Generation 3 · August 8, 2024 0

3.151 Farewell

Mama was right about traveling with a baby. We take so long to get out of the house now because we have to pack what feels like luggage for a week-long vacation. We’ve gotta bring the portable crib for nap time, toys to keep her entertained, snacks, and the back carrier in case she gets too heavy for us. And this is just us leaving when we’re already dressed. I can’t imagine how much earlier we’ll have to start our days whenever we go out in the future. It already takes Sophia forever to do her hair, and now that I’ve grown mine out, I’ve added a few extra minutes to my routine too. And now we have a little one to throw into the mix.

Since the cemetery was close to the house, Alessia and Mama went home to change and check on the babies while we packed up everything we needed for Desi. They met us there, and everyone looked to me for guidance on how to proceed. I always felt like the de facto man of the house when we lived with Mama, and even sometimes at Dad’s house. But now that he is gone, that mantle has fallen officially on me, and I feel weird about it. On one hand, it feels familiar. But on the other, it’s yet another reminder that I’m flying solo. His shoes are huge, and the thought of trying to fill them is intimidating. If I’m honest, I’d rather not. But if I can channel even a fraction of his wisdom, and Desiree grows up more confidant and stronger than me, maybe it’s worth a shot.

“Mama, do you want to say anything?”

I might be the leader of this family now, but I can sure defer to my elder while she’s still here.

She nodded.

“I never stopped loving him, and I’m thankful for the good times we had and wish there could have been more of them. I’m thankful for the children he gave me. Most of all, I’m thankful for his forgiveness.”

I look at my sister.

“Less?”

At first, she shook her head as I expected she would. But when I turned to Sophia, a flash of panic flickered on her face as if to realize the opportunity she was about to pass up.

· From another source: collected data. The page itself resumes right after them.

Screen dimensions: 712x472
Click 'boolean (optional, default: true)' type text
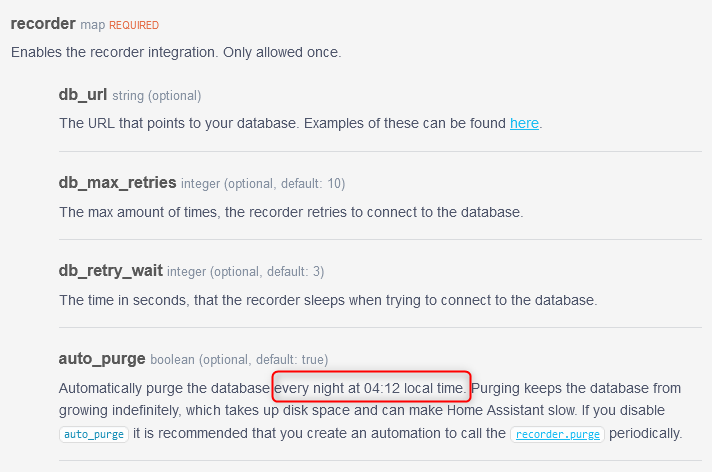[x=239, y=360]

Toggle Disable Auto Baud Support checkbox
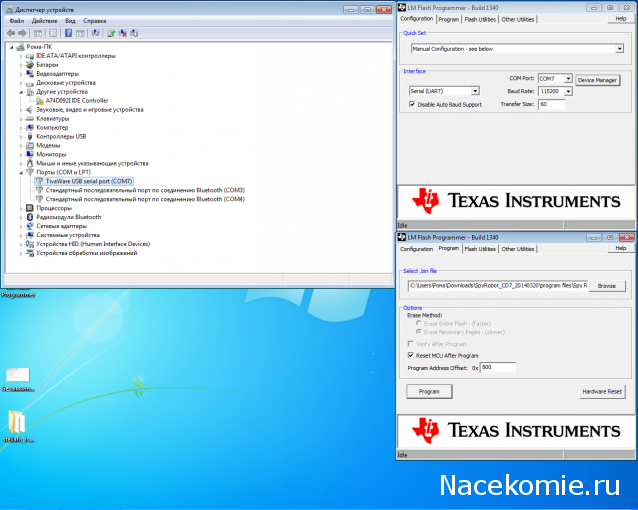413,104
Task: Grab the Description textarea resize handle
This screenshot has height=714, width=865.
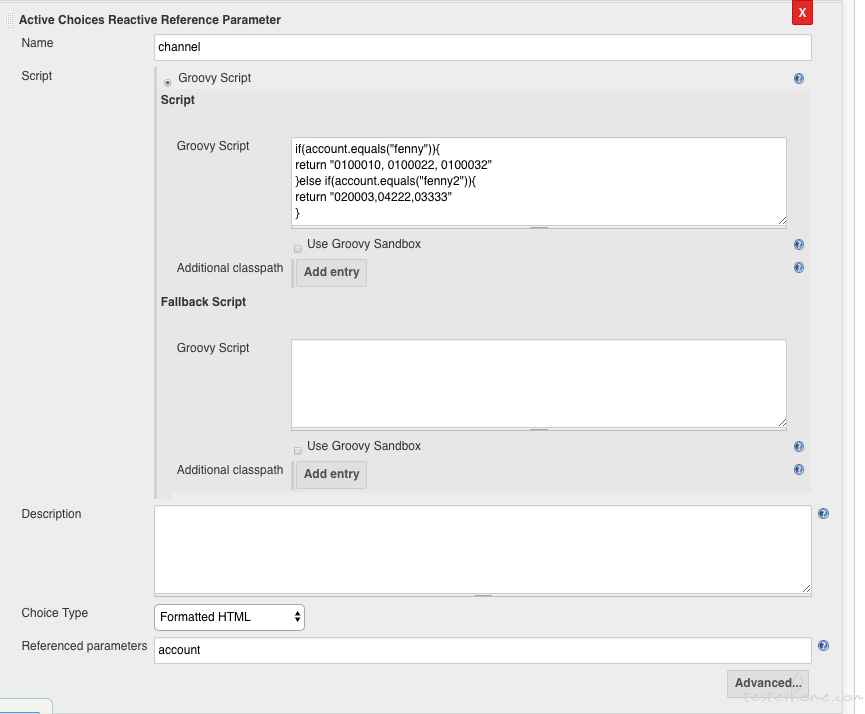Action: 806,588
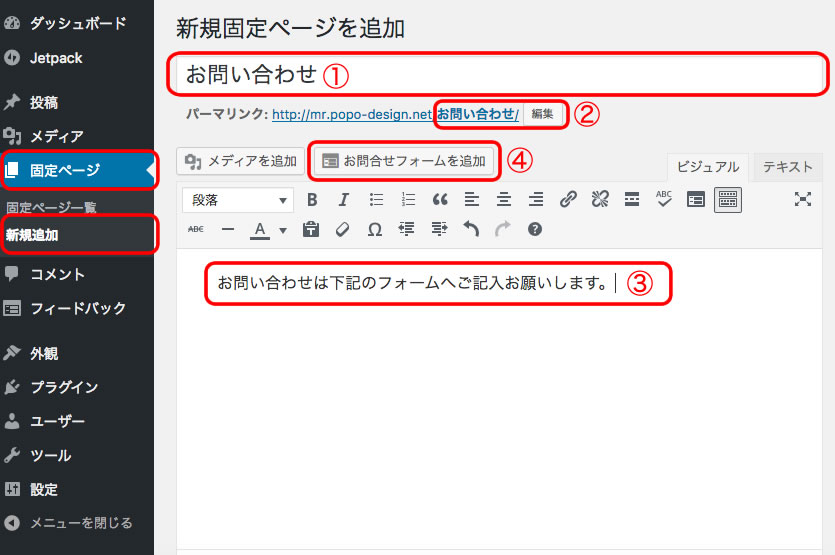Toggle bulleted list formatting
This screenshot has height=555, width=835.
(376, 199)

“I love you, Daddy,” she said.

Alessia’s tender side was a rare treat, and it almost broke me. Sure, it was just us, and I could let it out in front of my family; that was the reason Mama suggested we make this moment private. But the pressure of “being in charge” made me feel like I needed to keep it together.

“Ali was the first one I met when Luca and I started dating,” Sophia said. “One of my favorite things about meeting parents is seeing what your partner, and even your friends, will be like in a few years. Not just what they’re going to look like, but how they’ll be and where they get their qualities from. I saw all of Luca’s gentleness and charm in Ali. He gets his care and concern from you, Emmy. I knew Luca was the one pretty early on, but when I met Ali, I was extra confident Luca was the right man for me. I didn’t get to know him for long, but I’ll still miss him.”

I squeeze her hand like Maira did for me earlier. I could talk all night about how great my dad was, but it seems like the more I open my mouth, the more I feel the pressure that’s been building all day. Besides, I already spoke at the house, so I take the urn and place it on the plot next to Gammy, grandpa Winston, and Mama’s dogs. We stand there, gazing at it in silence, not wanting to depart just yet, but the rain Mama alluded to finally began. It’s light at first, not even enough for an umbrella, but Sophia wanted to get Desiree home. It’s a good idea, especially because the temperature is much cooler in Newcrest today. We gather ourselves and take a step toward the gate. That’s when the pressure breached the dam, and I could no longer hold it together.